Some biosimilars earn an additional designation as “interchangeable,” which means a pharmacist can substitute them for the original biologic without needing approval from the prescribing doctor (depending on state laws). Not all biosimilars pursue this designation, and interchangeable status doesn’t mean the product is safer or more effective than a non-interchangeable biosimilar. It simply means the manufacturer completed additional testing to demonstrate that switching between the two products produces no difference in outcomes.

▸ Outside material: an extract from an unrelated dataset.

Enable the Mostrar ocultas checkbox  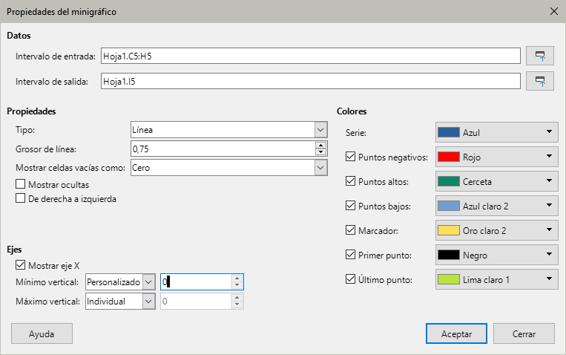(21, 184)
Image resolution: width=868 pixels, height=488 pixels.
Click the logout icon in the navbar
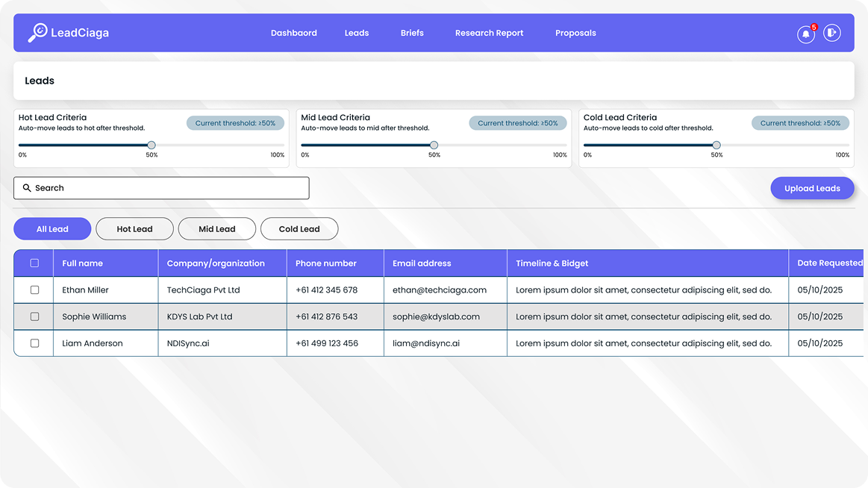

The Biologic Landscape Today
Biologics now represent roughly a quarter of all new drug approvals by the FDA. In 2025, 12 out of 46 newly approved drugs were biologics, which is actually a slight dip from the average of about 14.5 new biologics per year between 2018 and 2024. That earlier period saw biologics account for 29% of all approvals. The slight decline doesn’t signal a retreat from the technology; rather, the pipeline fluctuates year to year as different drugs complete their approval processes.
The trend over the past two decades has been clear: biologics have moved from a niche category to a central part of treatment for autoimmune diseases, cancers, blood disorders, and rare genetic conditions. Their precision targeting means fewer off-target side effects for many patients compared to broad-acting drugs, though they do carry real risks, particularly increased susceptibility to infections, since they suppress specific parts of the immune system that also help fight bacteria and viruses.